Given the uncertainty of fund flows – one doesn’t actually know how much money will reach (of total approvals), or when. There is thus a tendency to save for the rainy day by prioritising routine expenditures such as payment of salaries or beneficiary entitlement schemes (uniforms, textbooks, scholarships etc.) often at the cost of softer items. From the perspective of the state or district – this makes complete sense. If I don’t pay the teacher or the doctor, the entire education or health system would break down. It further inculcates a culture of keeping a buffer (of funds) in the kitty to mitigate against unpredictable fund flows.

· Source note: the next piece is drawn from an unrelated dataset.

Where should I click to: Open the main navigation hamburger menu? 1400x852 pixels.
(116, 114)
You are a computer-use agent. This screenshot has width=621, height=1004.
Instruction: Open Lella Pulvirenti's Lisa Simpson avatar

Coming to infrastructure – here one explanation is literally many rainy days. The timing of fund flows to the last mile often clash with the onset of the Indian monsoons across most parts of the country. At a best case scenario, even if funds arrive in schools or blocks by June, the onset of monsoons makes it virtually impossible to start construction between July to September or even October. And before you know it, you are already planning for the next fiscal year.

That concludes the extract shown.